202. Os sofrimentos têm muitas vezes a ver com o nosso ego ferido, mas é precisamente a humildade do Coração de Cristo que nos indica o caminho do abaixamento. Deus quis vir até nós humilhando-Se, fazendo-Se pequeno. Já o Antigo Testamento nos ensina isso, através das várias metáforas que mostram um Deus que entra na pequenez da história e se deixa rejeitar pelo seu povo. O seu amor mistura-se com a vida quotidiana do povo amado e torna-se mendigo de uma resposta, como se pedisse licença para mostrar a sua glória. Por outro lado, «talvez uma só vez, com palavras suas, tenha o Senhor Jesus apelado para o seu coração. E salientou este único traço: “mansidão e humildade”. Como se dissesse que só por este caminho quer conquistar o homem». Quando Cristo disse: «Aprendei de mim, porque sou manso e humilde de coração» ( Mt 11, 29), indicou que «para se exprimir necessita da nossa pequenez, do nosso abaixamento».
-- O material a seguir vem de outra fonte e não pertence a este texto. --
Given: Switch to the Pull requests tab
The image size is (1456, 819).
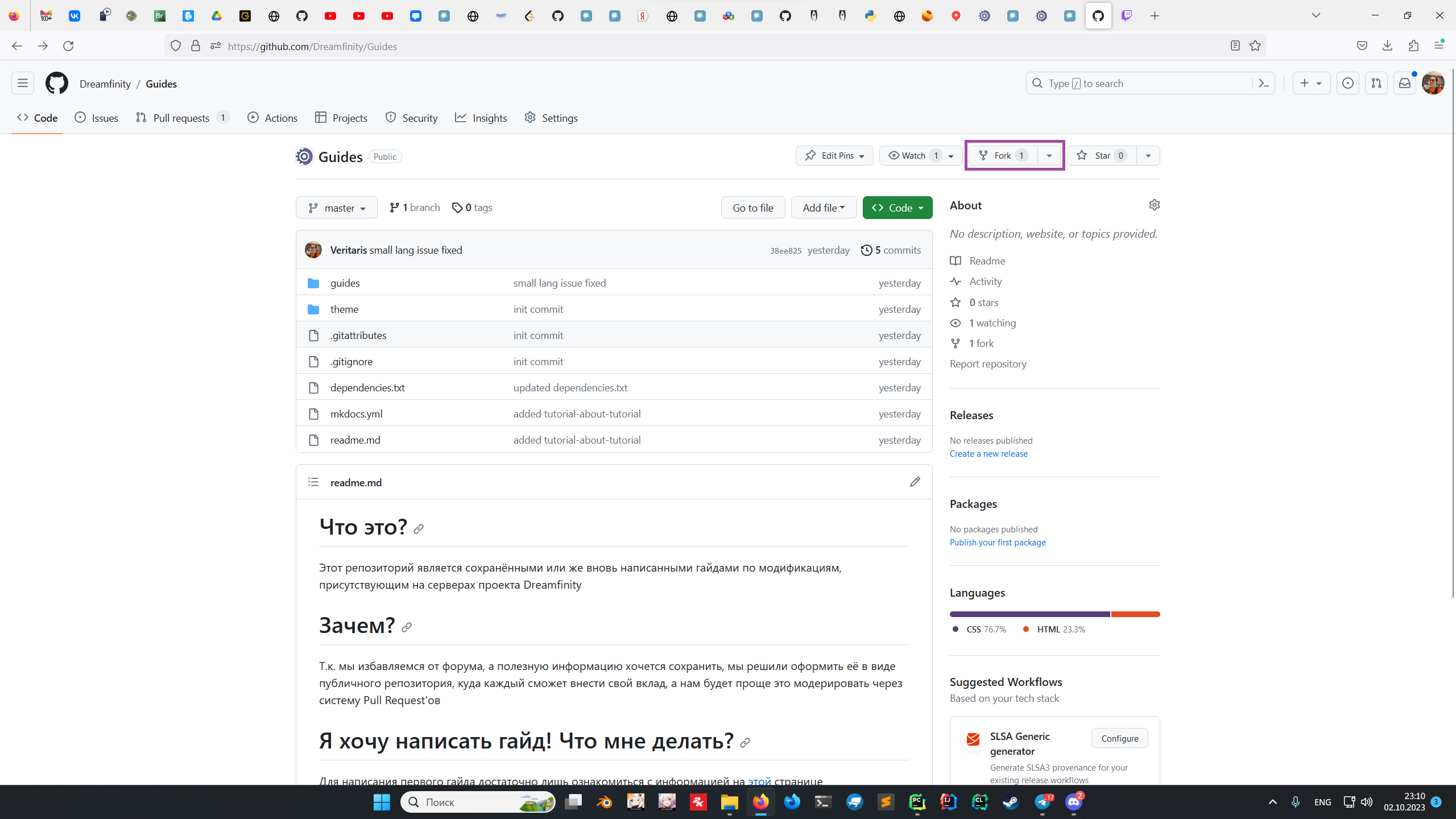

203. No que dissemos, é importante notar vários aspectos inseparáveis, porque estas ações de amor ao próximo, com todas as renúncias, abnegações, sofrimentos e fadigas que implicam, cumprem esta função quando são alimentadas pela caridade do próprio Cristo. Ele permite-nos amar como Ele amou e, assim, Ele próprio ama e serve através de nós. Se, por um lado, parece apequenar-se, aniquilar-se, porque quis manifestar o seu amor mediante os nossos gestos, por outro lado, nas mais simples obras de misericórdia, o seu Coração é glorificado e manifesta toda a sua grandeza. Um coração humano que dá espaço ao amor de Cristo através duma confiança total e o deixa expandir-se na sua própria vida com o seu fogo, torna-se capaz de amar os outros como Cristo, tornando-se pequeno e próximo de todos. Assim Cristo sacia a sua sede e espalha gloriosamente, em nós e através de nós, as chamas da sua ternura ardente. Reparemos na bela harmonia que existe em tudo isto.
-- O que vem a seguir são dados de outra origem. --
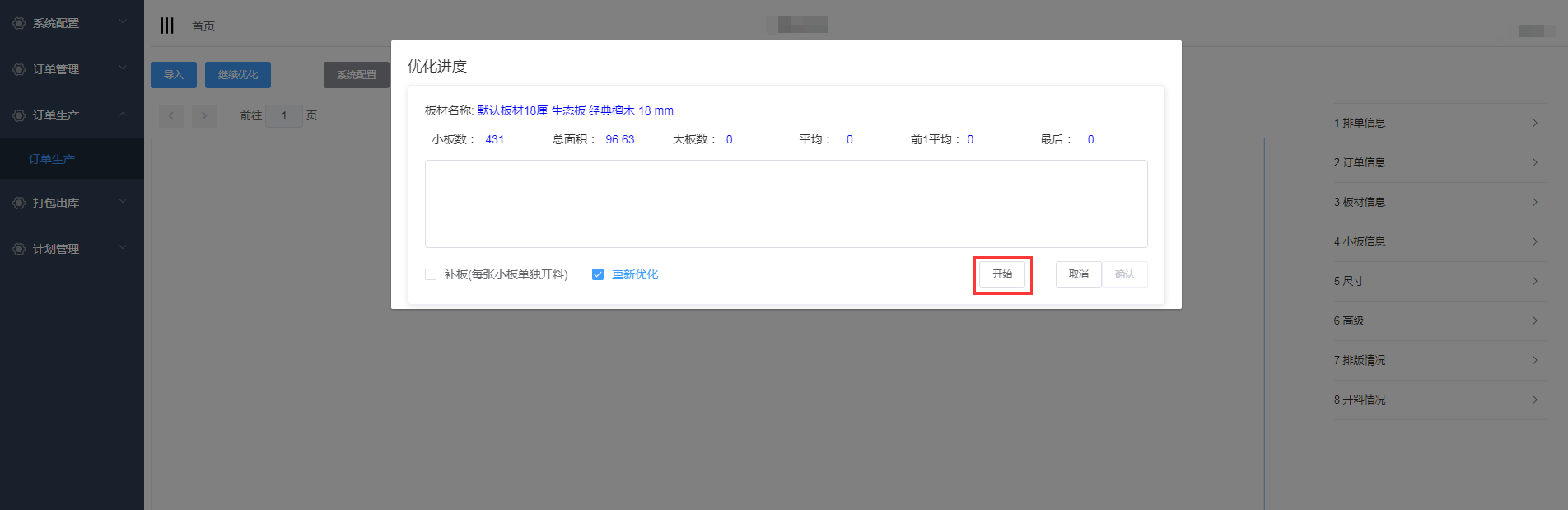
Task: Click the page number input field
Action: pyautogui.click(x=284, y=116)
204. Finalmente, para compreender esta devoção em toda a sua riqueza, retomando o que dissemos sobre a sua dimensão trinitária, é necessário acrescentar que a reparação de Cristo enquanto ser humano é oferecida ao Pai por obra do Espírito Santo em nós. Portanto, a nossa reparação ao Coração de Cristo dirige-se, em última análise, ao Pai, que se compraz em ver-nos unidos a Cristo quando nos oferecemos por Ele, com Ele e n’Ele.